Please restate the data word for word.

(Dataset entries)
● ● ● ● ● ● ●
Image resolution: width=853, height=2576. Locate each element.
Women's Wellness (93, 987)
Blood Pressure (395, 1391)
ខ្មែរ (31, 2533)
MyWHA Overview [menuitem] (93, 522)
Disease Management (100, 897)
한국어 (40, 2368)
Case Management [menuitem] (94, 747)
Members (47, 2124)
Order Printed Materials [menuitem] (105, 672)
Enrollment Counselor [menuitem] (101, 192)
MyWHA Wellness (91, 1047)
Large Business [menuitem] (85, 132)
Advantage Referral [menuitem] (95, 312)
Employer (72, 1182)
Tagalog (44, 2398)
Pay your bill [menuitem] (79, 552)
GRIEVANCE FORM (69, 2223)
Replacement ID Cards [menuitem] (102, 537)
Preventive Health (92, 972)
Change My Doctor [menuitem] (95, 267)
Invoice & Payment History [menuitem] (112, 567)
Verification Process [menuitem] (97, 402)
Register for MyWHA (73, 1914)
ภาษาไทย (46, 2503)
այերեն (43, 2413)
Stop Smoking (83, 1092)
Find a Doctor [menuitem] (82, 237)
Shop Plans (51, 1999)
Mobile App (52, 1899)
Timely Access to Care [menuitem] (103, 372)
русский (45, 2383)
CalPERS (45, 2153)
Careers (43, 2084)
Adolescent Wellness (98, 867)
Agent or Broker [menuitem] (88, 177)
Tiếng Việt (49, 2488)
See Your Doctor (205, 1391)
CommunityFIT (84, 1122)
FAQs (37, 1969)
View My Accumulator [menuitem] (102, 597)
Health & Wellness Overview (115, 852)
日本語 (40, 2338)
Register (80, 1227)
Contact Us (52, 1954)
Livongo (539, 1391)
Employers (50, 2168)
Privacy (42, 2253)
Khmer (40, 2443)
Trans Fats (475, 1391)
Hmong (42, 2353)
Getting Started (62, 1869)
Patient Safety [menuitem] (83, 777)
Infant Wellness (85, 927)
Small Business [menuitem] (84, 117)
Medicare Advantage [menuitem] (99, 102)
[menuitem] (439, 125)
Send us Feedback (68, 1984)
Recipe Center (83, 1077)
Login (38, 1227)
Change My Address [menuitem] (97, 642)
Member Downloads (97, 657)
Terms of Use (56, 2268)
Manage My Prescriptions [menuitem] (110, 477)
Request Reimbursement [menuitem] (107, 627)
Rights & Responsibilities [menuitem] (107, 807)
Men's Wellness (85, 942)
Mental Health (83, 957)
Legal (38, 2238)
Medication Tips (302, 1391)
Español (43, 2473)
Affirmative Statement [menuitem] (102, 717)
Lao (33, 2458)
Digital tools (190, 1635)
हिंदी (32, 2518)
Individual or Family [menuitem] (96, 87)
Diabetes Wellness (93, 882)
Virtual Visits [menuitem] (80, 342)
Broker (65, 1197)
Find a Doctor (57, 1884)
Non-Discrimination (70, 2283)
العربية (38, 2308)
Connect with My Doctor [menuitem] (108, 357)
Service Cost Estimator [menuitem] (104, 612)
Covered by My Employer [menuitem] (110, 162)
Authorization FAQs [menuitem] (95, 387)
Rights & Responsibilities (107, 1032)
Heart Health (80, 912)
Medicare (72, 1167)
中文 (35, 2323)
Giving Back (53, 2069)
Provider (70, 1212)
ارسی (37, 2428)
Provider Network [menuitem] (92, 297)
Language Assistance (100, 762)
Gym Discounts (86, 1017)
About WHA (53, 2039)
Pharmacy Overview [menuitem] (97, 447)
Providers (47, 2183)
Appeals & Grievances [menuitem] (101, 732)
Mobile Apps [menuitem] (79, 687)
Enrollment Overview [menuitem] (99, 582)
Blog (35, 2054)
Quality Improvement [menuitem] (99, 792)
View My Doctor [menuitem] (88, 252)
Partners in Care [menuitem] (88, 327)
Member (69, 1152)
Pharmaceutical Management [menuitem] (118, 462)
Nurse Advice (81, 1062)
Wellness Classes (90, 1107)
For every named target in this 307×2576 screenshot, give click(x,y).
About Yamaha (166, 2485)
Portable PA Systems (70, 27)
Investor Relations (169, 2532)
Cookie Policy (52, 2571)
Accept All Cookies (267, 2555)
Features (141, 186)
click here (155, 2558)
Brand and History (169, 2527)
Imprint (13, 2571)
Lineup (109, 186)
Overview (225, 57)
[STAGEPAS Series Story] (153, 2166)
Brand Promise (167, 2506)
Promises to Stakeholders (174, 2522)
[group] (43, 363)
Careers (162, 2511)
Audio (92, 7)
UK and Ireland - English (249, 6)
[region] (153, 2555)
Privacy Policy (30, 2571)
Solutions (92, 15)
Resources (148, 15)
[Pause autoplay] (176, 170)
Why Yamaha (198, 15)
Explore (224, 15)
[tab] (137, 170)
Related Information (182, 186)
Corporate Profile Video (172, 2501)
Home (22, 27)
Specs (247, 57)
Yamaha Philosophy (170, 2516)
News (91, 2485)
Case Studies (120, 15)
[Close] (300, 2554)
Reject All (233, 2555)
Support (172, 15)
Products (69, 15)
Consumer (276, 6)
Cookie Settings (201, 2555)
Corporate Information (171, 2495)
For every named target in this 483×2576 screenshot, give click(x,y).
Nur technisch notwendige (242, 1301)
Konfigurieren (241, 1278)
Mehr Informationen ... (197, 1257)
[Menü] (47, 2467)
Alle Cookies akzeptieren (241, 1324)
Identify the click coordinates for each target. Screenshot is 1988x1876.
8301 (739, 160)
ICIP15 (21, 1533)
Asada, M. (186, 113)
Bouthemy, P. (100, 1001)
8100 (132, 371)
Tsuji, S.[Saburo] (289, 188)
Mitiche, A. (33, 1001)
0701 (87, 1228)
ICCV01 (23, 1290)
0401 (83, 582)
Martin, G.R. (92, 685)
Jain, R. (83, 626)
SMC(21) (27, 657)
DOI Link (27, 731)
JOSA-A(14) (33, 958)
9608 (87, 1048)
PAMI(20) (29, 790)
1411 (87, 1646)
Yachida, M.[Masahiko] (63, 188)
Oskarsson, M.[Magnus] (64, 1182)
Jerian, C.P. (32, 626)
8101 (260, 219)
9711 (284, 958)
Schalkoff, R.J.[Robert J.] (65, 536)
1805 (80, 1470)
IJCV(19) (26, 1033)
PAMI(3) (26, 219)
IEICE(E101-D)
● ● ● ● ● ● ●
■ TASK ANSWER ■
Image resolution: width=853, height=2576. Locate each element.
Women's Wellness (93, 987)
Blood Pressure (395, 1391)
ខ្មែរ (31, 2533)
MyWHA Overview [menuitem] (93, 522)
Disease Management (100, 897)
한국어 (40, 2368)
Case Management [menuitem] (94, 747)
Members (47, 2124)
Order Printed Materials [menuitem] (105, 672)
Enrollment Counselor [menuitem] (101, 192)
MyWHA Wellness (91, 1047)
Large Business [menuitem] (85, 132)
Advantage Referral [menuitem] (95, 312)
Employer (72, 1182)
Tagalog (44, 2398)
Pay your bill [menuitem] (79, 552)
GRIEVANCE FORM (69, 2223)
Replacement ID Cards [menuitem] (102, 537)
Preventive Health (92, 972)
Change My Doctor [menuitem] (95, 267)
Invoice & Payment History [menuitem] (112, 567)
Verification Process [menuitem] (97, 402)
Register for MyWHA (73, 1914)
ภาษาไทย (46, 2503)
այերեն (43, 2413)
Stop Smoking (83, 1092)
Find a Doctor [menuitem] (82, 237)
Shop Plans (51, 1999)
Mobile App (52, 1899)
Timely Access to Care [menuitem] (103, 372)
русский (45, 2383)
CalPERS (45, 2153)
Careers (43, 2084)
Adolescent Wellness (98, 867)
Agent or Broker [menuitem] (88, 177)
Tiếng Việt (49, 2488)
See Your Doctor (205, 1391)
CommunityFIT (84, 1122)
FAQs (37, 1969)
View My Accumulator [menuitem] (102, 597)
Health & Wellness Overview (115, 852)
日本語 (40, 2338)
Register (80, 1227)
Contact Us (52, 1954)
Livongo (539, 1391)
Employers (50, 2168)
Privacy (42, 2253)
Khmer (40, 2443)
Trans Fats (475, 1391)
Hmong (42, 2353)
Getting Started (62, 1869)
Patient Safety [menuitem] (83, 777)
Infant Wellness (85, 927)
Small Business [menuitem] (84, 117)
Medicare Advantage [menuitem] (99, 102)
[menuitem] (439, 125)
Send us Feedback (68, 1984)
Recipe Center (83, 1077)
Login (38, 1227)
Change My Address [menuitem] (97, 642)
Member Downloads (97, 657)
Terms of Use (56, 2268)
Manage My Prescriptions [menuitem] (110, 477)
Request Reimbursement [menuitem] (107, 627)
Rights & Responsibilities [menuitem] (107, 807)
Men's Wellness (85, 942)
Mental Health (83, 957)
Legal (38, 2238)
Medication Tips (302, 1391)
Español (43, 2473)
Affirmative Statement [menuitem] (102, 717)
Lao (33, 2458)
Digital tools (190, 1635)
हिंदी (32, 2518)
Individual or Family [menuitem] (96, 87)
Diabetes Wellness (93, 882)
Virtual Visits [menuitem] (80, 342)
Broker (65, 1197)
Find a Doctor (57, 1884)
Non-Discrimination (70, 2283)
العربية (38, 2308)
Connect with My Doctor [menuitem] (108, 357)
Service Cost Estimator [menuitem] (104, 612)
Covered by My Employer [menuitem] (110, 162)
Authorization FAQs [menuitem] (95, 387)
Rights & Responsibilities (107, 1032)
Heart Health (80, 912)
Medicare (72, 1167)
中文 (35, 2323)
Giving Back (53, 2069)
Provider (70, 1212)
ارسی (37, 2428)
Provider Network [menuitem] (92, 297)
Language Assistance (100, 762)
Gym Discounts (86, 1017)
About WHA (53, 2039)
Pharmacy Overview [menuitem] (97, 447)
Providers (47, 2183)
Appeals & Grievances [menuitem] (101, 732)
Mobile Apps [menuitem] (79, 687)
Enrollment Overview [menuitem] (99, 582)
Blog (35, 2054)
Quality Improvement [menuitem] (99, 792)
View My Doctor [menuitem] (88, 252)
Partners in Care [menuitem] (88, 327)
Member (69, 1152)
Pharmaceutical Management [menuitem] (118, 462)
Nurse Advice (81, 1062)
Wellness Classes (90, 1107)
For every named target in this 307×2576 screenshot, give click(x,y).
About Yamaha (166, 2485)
Portable PA Systems (70, 27)
Investor Relations (169, 2532)
Cookie Policy (52, 2571)
Accept All Cookies (267, 2555)
Features (141, 186)
click here (155, 2558)
Brand and History (169, 2527)
Imprint (13, 2571)
Lineup (109, 186)
Overview (225, 57)
[STAGEPAS Series Story] (153, 2166)
Brand Promise (167, 2506)
Promises to Stakeholders (174, 2522)
[group] (43, 363)
Careers (162, 2511)
Audio (92, 7)
UK and Ireland - English (249, 6)
[region] (153, 2555)
Privacy Policy (30, 2571)
Solutions (92, 15)
Resources (148, 15)
[Pause autoplay] (176, 170)
Why Yamaha (198, 15)
Explore (224, 15)
[tab] (137, 170)
Related Information (182, 186)
Corporate Profile Video (172, 2501)
Home (22, 27)
Specs (247, 57)
Yamaha Philosophy (170, 2516)
News (91, 2485)
Case Studies (120, 15)
[Close] (300, 2554)
Reject All (233, 2555)
Support (172, 15)
Products (69, 15)
Consumer (276, 6)
Cookie Settings (201, 2555)
Corporate Information (171, 2495)
For every named target in this 483×2576 screenshot, give click(x,y).
Nur technisch notwendige (242, 1301)
Konfigurieren (241, 1278)
Mehr Informationen ... (197, 1257)
[Menü] (47, 2467)
Alle Cookies akzeptieren (241, 1324)
Identify the click coordinates for each target. Screenshot is 1988x1876.
8301 (739, 160)
ICIP15 (21, 1533)
Asada, M. (186, 113)
Bouthemy, P. (100, 1001)
8100 (132, 371)
Tsuji, S.[Saburo] (289, 188)
Mitiche, A. (33, 1001)
0701 (87, 1228)
ICCV01 (23, 1290)
0401 (83, 582)
Martin, G.R. (92, 685)
Jain, R. (83, 626)
SMC(21) (27, 657)
DOI Link (27, 731)
JOSA-A(14) (33, 958)
9608 (87, 1048)
PAMI(20) (29, 790)
1411 (87, 1646)
Yachida, M.[Masahiko] (63, 188)
Oskarsson, M.[Magnus] (64, 1182)
Jerian, C.P. (32, 626)
8101 (260, 219)
9711 (284, 958)
Schalkoff, R.J.[Robert J.] (65, 536)
1805 (80, 1470)
IJCV(19) (26, 1033)
PAMI(3) (26, 219)
IEICE(E101-D)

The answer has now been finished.